*Problem requirements*:
Among the lines of the records below, copy those that hold the word "link".

*Information shown*:
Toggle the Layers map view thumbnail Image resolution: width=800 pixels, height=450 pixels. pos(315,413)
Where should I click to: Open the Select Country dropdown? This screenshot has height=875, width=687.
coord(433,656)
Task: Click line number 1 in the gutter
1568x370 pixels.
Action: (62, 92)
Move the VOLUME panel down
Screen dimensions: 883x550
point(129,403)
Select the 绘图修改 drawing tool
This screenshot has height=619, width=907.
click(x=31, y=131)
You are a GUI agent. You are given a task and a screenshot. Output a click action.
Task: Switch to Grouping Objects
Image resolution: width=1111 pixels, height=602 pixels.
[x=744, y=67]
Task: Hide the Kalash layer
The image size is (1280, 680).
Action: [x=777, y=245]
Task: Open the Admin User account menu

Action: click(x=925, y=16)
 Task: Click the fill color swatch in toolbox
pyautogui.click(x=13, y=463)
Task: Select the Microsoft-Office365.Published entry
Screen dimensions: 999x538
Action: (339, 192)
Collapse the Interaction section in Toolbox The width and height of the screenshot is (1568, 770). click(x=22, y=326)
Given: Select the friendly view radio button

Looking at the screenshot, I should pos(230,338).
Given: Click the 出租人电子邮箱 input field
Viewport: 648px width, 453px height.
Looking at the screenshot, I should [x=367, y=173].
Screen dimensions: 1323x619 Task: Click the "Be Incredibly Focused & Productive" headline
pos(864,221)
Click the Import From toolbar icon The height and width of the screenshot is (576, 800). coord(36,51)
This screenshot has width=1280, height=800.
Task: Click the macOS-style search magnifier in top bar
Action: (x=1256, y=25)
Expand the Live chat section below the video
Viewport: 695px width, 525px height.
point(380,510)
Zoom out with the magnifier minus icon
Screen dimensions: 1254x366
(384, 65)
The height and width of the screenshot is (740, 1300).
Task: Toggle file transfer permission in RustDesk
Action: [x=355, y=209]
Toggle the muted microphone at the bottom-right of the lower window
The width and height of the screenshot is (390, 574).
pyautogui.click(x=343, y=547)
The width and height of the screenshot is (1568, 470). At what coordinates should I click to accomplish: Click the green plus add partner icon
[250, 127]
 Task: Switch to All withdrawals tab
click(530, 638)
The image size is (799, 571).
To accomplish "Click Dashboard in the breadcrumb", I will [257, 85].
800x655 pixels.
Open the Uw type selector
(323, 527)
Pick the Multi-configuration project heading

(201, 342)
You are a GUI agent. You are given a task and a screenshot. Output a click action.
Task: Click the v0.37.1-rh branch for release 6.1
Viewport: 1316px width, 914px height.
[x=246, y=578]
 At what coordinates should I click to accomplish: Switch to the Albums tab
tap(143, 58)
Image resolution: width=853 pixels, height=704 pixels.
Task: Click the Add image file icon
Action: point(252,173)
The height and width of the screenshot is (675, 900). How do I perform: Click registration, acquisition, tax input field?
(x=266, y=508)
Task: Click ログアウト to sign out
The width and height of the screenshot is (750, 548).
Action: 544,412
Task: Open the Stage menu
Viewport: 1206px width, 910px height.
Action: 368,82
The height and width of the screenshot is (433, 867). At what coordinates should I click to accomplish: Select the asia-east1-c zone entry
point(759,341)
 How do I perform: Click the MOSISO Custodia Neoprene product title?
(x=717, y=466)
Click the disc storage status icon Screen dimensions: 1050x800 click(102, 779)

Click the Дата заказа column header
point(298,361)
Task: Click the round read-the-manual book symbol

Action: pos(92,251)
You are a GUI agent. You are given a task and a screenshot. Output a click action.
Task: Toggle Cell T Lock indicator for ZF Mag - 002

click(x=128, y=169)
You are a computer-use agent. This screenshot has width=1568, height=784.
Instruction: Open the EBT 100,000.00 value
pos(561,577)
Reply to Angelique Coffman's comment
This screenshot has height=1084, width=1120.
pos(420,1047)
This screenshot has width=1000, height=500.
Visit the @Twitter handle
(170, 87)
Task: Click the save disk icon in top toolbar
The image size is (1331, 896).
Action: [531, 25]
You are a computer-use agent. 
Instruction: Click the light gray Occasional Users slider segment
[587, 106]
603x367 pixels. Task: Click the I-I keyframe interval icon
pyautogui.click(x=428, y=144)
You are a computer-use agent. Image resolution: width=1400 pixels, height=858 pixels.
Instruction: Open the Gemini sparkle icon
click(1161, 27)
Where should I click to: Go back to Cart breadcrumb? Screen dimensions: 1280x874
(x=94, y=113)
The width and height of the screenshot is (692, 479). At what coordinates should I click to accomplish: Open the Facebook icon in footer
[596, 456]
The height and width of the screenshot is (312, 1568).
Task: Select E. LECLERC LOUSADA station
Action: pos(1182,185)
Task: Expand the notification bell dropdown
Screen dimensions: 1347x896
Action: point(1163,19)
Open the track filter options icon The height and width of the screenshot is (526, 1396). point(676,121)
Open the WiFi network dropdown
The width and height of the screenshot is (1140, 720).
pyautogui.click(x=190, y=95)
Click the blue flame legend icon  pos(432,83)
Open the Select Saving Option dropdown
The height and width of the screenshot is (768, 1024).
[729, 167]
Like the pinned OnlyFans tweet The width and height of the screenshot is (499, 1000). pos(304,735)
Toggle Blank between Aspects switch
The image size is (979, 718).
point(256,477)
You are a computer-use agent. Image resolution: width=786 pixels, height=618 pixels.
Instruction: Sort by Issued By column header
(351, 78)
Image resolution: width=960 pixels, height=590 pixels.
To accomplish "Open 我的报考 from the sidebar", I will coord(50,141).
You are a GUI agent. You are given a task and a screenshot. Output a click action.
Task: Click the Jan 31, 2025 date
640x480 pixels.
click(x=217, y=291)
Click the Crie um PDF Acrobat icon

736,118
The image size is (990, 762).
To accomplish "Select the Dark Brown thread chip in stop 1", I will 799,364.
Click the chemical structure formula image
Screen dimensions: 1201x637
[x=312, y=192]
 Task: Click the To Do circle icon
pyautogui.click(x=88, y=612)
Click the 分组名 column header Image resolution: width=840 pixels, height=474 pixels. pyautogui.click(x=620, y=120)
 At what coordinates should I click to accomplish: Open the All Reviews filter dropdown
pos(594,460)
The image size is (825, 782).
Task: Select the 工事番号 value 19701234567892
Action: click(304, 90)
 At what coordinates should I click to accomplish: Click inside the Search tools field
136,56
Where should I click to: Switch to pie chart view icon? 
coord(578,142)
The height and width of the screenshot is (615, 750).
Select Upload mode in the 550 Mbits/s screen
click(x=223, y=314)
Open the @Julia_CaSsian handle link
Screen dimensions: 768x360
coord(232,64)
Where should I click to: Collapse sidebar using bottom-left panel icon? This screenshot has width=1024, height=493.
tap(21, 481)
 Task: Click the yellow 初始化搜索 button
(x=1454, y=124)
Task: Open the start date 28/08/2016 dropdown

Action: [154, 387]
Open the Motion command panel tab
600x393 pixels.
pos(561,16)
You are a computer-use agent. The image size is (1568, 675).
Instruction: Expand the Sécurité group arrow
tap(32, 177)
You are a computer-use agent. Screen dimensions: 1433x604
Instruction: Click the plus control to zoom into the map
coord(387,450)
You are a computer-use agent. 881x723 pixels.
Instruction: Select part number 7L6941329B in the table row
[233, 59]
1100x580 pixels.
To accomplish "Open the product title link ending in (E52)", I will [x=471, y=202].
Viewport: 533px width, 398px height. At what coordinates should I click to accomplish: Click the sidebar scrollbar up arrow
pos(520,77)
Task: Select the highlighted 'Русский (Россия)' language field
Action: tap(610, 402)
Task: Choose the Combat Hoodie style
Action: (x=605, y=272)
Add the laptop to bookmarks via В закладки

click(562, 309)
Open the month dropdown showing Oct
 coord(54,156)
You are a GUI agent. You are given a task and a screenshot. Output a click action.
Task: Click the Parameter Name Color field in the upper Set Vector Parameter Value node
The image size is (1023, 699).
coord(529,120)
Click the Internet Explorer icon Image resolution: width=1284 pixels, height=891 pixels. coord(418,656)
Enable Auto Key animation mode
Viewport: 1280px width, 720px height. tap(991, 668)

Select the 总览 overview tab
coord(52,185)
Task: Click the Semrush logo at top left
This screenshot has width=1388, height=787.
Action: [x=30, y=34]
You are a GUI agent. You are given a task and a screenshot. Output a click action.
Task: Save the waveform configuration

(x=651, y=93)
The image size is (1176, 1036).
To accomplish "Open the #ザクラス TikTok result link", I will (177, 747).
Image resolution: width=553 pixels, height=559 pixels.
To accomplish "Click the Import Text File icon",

*Problem solution*:
Open the @Julia_CaSsian handle link
To accomplish "Open the product title link ending in (E52)", I will [x=471, y=202].
To accomplish "Open the #ザクラス TikTok result link", I will (177, 747).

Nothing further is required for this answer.